┌─ Available data

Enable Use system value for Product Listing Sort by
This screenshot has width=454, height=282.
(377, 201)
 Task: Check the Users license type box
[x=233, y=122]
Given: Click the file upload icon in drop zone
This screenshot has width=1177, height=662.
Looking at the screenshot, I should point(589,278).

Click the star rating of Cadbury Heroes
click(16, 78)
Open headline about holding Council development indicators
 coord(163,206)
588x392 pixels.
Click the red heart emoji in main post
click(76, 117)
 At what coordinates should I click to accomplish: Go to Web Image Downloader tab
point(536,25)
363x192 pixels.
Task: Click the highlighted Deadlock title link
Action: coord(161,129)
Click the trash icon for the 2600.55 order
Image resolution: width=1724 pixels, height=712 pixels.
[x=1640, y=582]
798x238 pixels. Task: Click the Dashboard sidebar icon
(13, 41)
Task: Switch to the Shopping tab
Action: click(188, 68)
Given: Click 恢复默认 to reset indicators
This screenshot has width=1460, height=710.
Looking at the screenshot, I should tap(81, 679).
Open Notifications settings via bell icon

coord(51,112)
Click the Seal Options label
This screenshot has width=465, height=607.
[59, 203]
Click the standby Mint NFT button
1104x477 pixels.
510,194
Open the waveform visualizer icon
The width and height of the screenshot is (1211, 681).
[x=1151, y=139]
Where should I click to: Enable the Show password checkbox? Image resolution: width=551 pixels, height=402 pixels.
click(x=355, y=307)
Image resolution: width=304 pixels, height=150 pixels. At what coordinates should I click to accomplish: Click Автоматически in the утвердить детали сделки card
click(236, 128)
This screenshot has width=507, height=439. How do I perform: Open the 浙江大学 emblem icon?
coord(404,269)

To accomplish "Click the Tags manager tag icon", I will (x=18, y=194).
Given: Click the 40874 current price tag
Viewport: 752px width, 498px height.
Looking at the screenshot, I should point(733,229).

└─

- _Exercise goal_: Please edit the lines above, changing "star rating" to "rating stars" and leaving everything else untouched.

- _Finished exercise_:
Enable Use system value for Product Listing Sort by
This screenshot has width=454, height=282.
(377, 201)
 Task: Check the Users license type box
[x=233, y=122]
Given: Click the file upload icon in drop zone
This screenshot has width=1177, height=662.
Looking at the screenshot, I should point(589,278).

Click the rating stars of Cadbury Heroes
click(16, 78)
Open headline about holding Council development indicators
 coord(163,206)
588x392 pixels.
Click the red heart emoji in main post
click(76, 117)
 At what coordinates should I click to accomplish: Go to Web Image Downloader tab
point(536,25)
363x192 pixels.
Task: Click the highlighted Deadlock title link
Action: coord(161,129)
Click the trash icon for the 2600.55 order
Image resolution: width=1724 pixels, height=712 pixels.
[x=1640, y=582]
798x238 pixels. Task: Click the Dashboard sidebar icon
(13, 41)
Task: Switch to the Shopping tab
Action: click(188, 68)
Given: Click 恢复默认 to reset indicators
This screenshot has width=1460, height=710.
Looking at the screenshot, I should tap(81, 679).
Open Notifications settings via bell icon

coord(51,112)
Click the Seal Options label
This screenshot has width=465, height=607.
[59, 203]
Click the standby Mint NFT button
1104x477 pixels.
510,194
Open the waveform visualizer icon
The width and height of the screenshot is (1211, 681).
[x=1151, y=139]
Where should I click to: Enable the Show password checkbox? Image resolution: width=551 pixels, height=402 pixels.
click(x=355, y=307)
Image resolution: width=304 pixels, height=150 pixels. At what coordinates should I click to accomplish: Click Автоматически in the утвердить детали сделки card
click(236, 128)
This screenshot has width=507, height=439. How do I perform: Open the 浙江大学 emblem icon?
coord(404,269)

To accomplish "Click the Tags manager tag icon", I will (x=18, y=194).
Given: Click the 40874 current price tag
Viewport: 752px width, 498px height.
Looking at the screenshot, I should point(733,229).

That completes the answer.